Tulisan ini mencoba untuk menguraikan peranan Lembaga Keuangan
Mikro (LKM) dalam menunjang kegiatan UKM, walaupun porsinya sebagai
alternatif pembiayaan masih lebih kecil dibandingkan lembaga-lembaga
keuangan formal. Namun, hal ini menarik untuk dikaji sebab perkembangan
LKM ternyata searah dengan perkembangan UKM sehingga dapat
dinyatakan bahwa LKM sebagai salah satu pilar sistem keuangan nasional.
Untuk mewujudkan hal tersebut, terdapat dua hal yang layak
direkomendasikan: pertama, memperkuat aspek kelembagaan LKM
sebagaimana yang selama ini telah berjalan pada lembaga-lembaga
keuangan formal yaitu mempercepat pengesahan RUU tentang LKM, dan
kedua, komitmen yang kuat pada pengembangan UKM yang sinergi dengan
LKM. Dan pada akhirnya upaya untuk memutus rantai kemiskinan dapat
dilakukan dengan cara yang produktif.

PENDAHULUAN 
Keberadaan Lembaga Keuangan Mikro (LKM) tidak terlepas dari
perkembangan Usaha Mikro, Kecil dan Menengah (UMKM). Peranan UMKM
terutama sejak krisis moneter tahun 1998 dapat dipandang sebagai katup penyelamat
dalam proses pemulihan ekonomi nasional, baik dalam mendorong laju pertumbuhan
ekonomi maupun penyerapan tenaga kerja.
Kinerja UMKM dalam beberapa tahun terakhir menunjukkan peningkatan.
Data Badan Pusat Statistik (BPS) menunjukkan besaran Produk Domestik Bruto yang
diciptakan UMKM dalam tahun 2003 mencapai nilai Rp 1.013,5 triliun (56,7 persen dari
PDB). Jumlah unit usaha UMKM pada tahun 2003 mencapai 42,4 juta, sedangkan
jumlah tenaga kerja yang bekerja di sektor ini tercatat 79,0 juta pekerja.
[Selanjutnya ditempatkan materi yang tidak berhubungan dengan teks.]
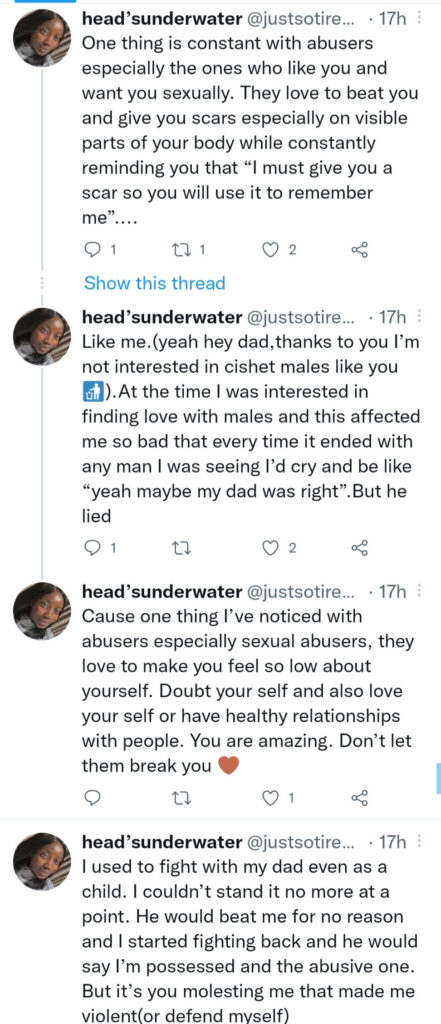
Task: Share the first tweet about scars
Action: click(360, 249)
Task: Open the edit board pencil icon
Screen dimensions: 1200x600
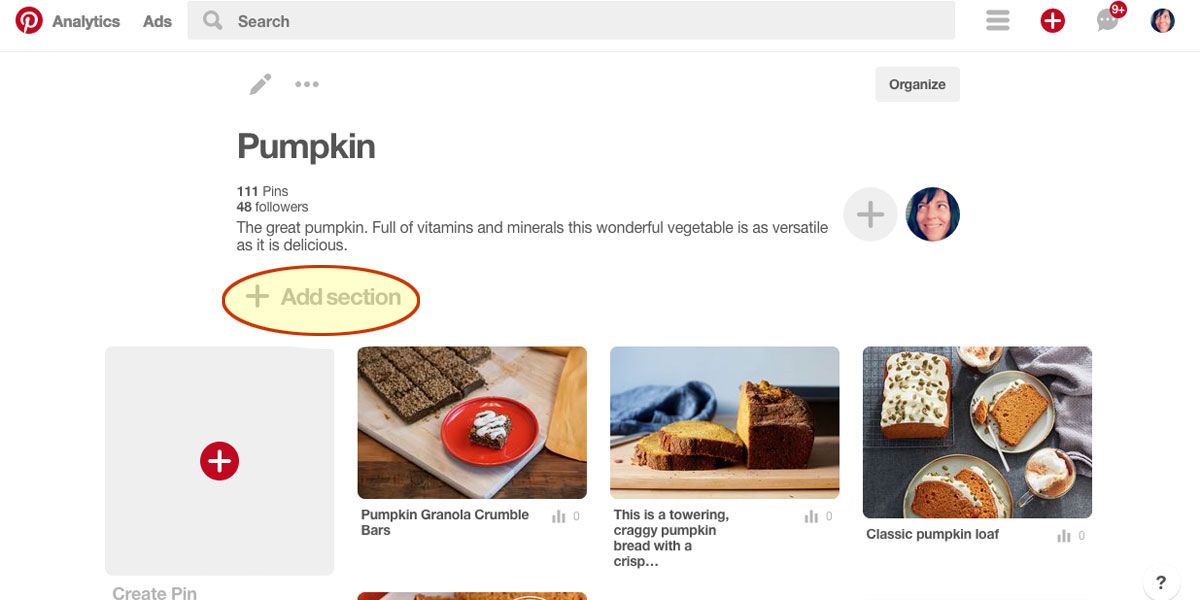Action: [x=259, y=84]
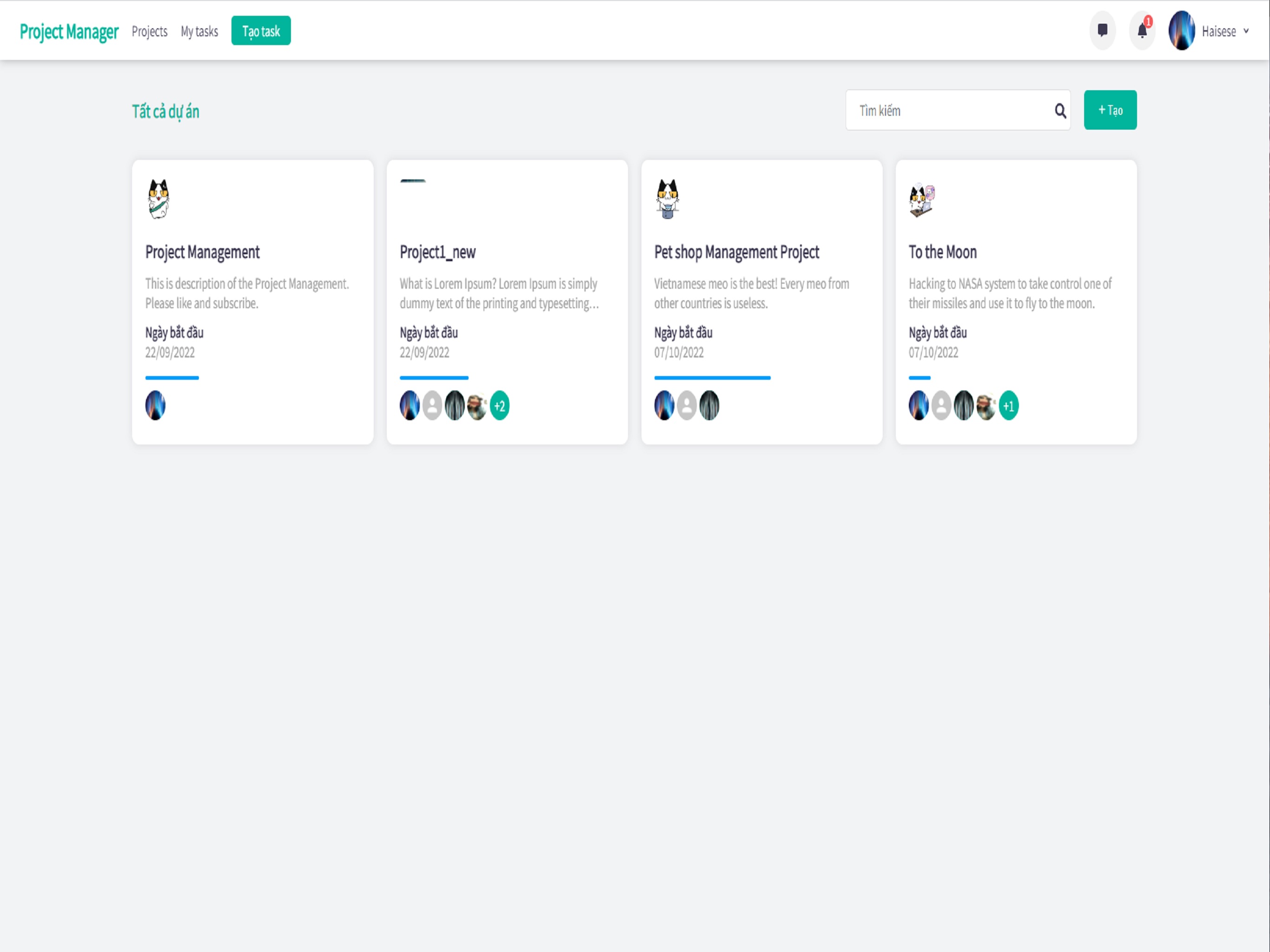1270x952 pixels.
Task: Select the My tasks menu tab
Action: tap(199, 31)
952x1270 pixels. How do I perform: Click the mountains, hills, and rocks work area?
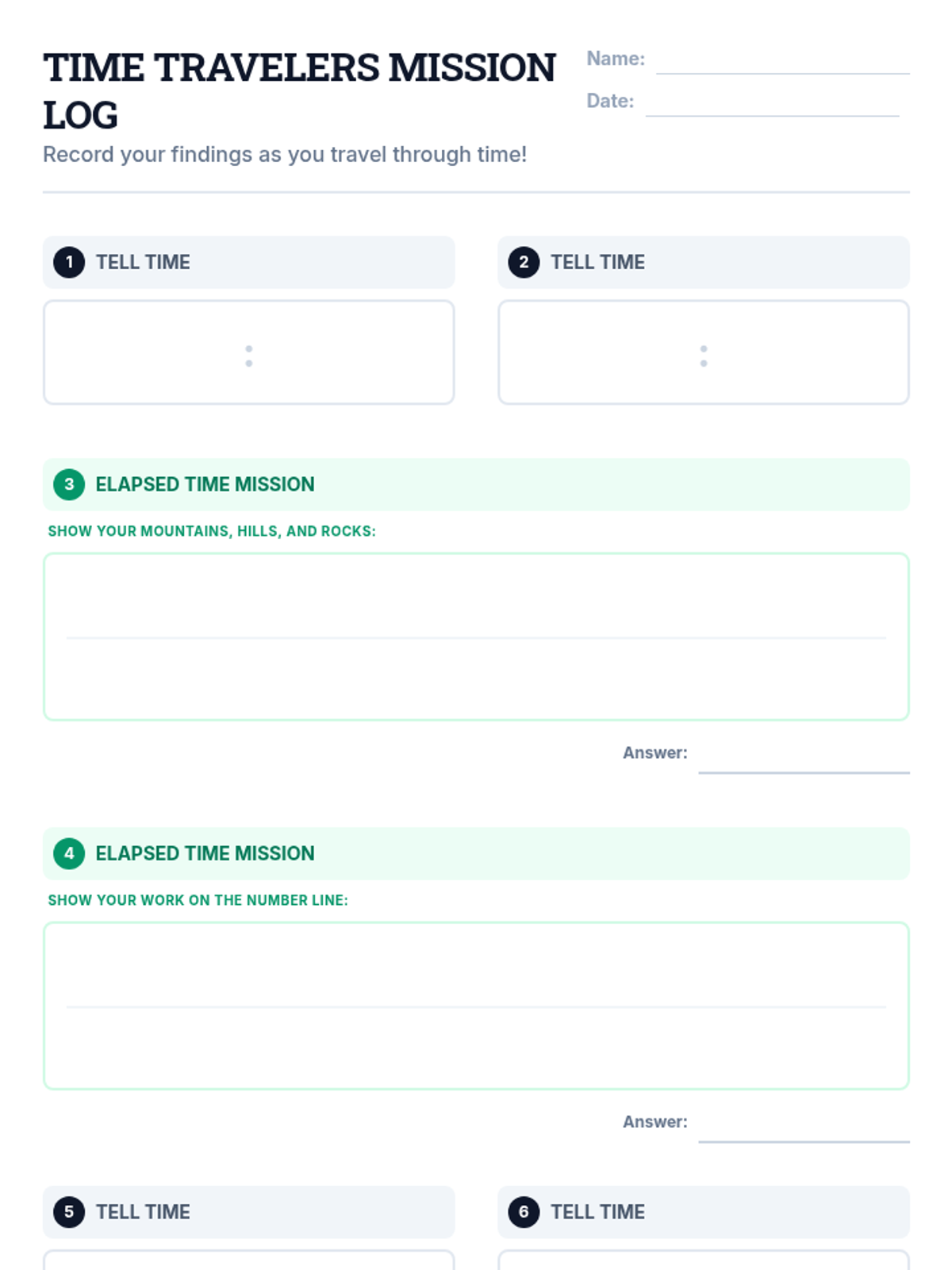(x=476, y=637)
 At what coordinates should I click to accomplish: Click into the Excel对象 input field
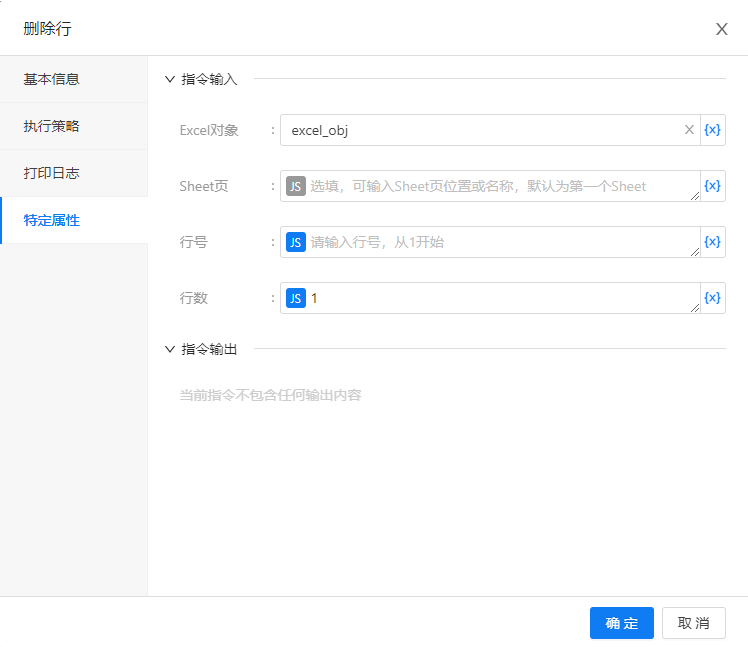[x=480, y=130]
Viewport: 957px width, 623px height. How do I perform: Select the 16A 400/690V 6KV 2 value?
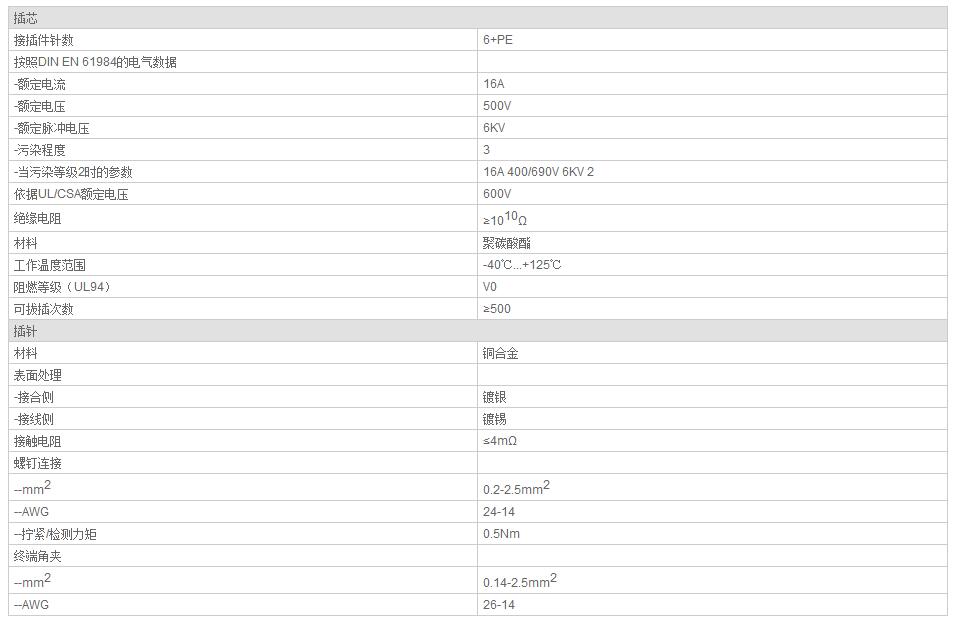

Pertumbuhan PDB UMKM periode 2000 – 2003 ternyata lebih tinggi daripada total PDB, yang sumbangan pertumbuhannya lebih besar dibandingkan dengan Usaha Besar.
Perkembangan sektor UMKM yang demikian menyiratkan bahwa terdapat potensi yang besar atas kekuatan domestik, jika hal ini dapat dikelola dan dikembangkan dengan baik tentu akan dapat mewujudkan usaha menengah yang tangguh, seperti yang terjadi saat perkembangan usaha-usaha menengah di Korea Selatan dan Taiwan. Namun, disisi yang lain UMKM juga masih dihadapkan pada masalah mendasar yang secara garis besar mencakup: pertama, masih sulitnya akses UMKM pada pasar atas produk-produk yang dihasilkannya, kedua, masih lemahnya pengembangan dan penguatan usaha, serta ketiga, keterbatasan akses terhadap sumber-sumber pembiyaan dari lembaga-lembaga keuangan formal khususnya dari perbankan.
Keterbatasan akses sumber-sumber pembiayaan yang dihadapi oleh UMKM khususnya pelaku Usaha Kecil dan Mikro (UKM)3 terutama dari lembaga-lembaga keuangan formal seperti perbankan, menyebabkan mereka bergantung pada sumber-sumber informal. Bentuk dari sumber-sumber ini beraneka ragam mulai dari pelepas uang (rentenir) hingga berkembang dalam bentuk unit-unit simpan pinjam, koperasi dan bentuk-bentuk yang lain.
Dalam perkembangannya, lembaga-lembaga keuangan informal ini lebih mengena di kalangan pelaku UKM karena sifatnya yang lebih fleksibel, misalnya dalam hal persyaratan dan jumlah pinjaman yang tidak seketat persyaratan perbankan maupun keluwesan pada pencairan kredit. Hal ini merupakan salah satu indikator bahwa keberadaan lembaga-lembaga keuangan informal sesuai dengan kebutuhan pelaku UKM, yang umumnya membutuhkan pembiayaan sesuai skala dan sifat usaha kecil. Keberadaan lembaga-lembaga keuangan informal ini kemudian disebut sebagai Lembaga Keuangan Mikro (LKM).
Namun sangat disayangkan, bahwa keberadaan LKM belum mendapat tempat yang jelas dalam perekonomian nasional sebagaimana lembaga keuangan lainnya seperti perbankan (termasuk didalamnya BRI unit dan BPR), asuransi, perusahaan pembiayaan. Keberadaan perbankan telah diatur secara jelas dalam Arsitektur Perbankan Indonesia (API) dengan Bank Indonesia sebagai motor penggeraknya, bahkan terdapat penjaminan oleh pemerintah berupa Lembaga Penjamin Simpanan (LPS) yang semakin mengukuhkan keberadaan perbankan. Kondisi ini akan jauh berbeda bila dibandingkan dengan keberadaan LKM yang telah jelas mempunyai kontribusi pada pelaku UKM yang peranannya dalam PDB sangat besar.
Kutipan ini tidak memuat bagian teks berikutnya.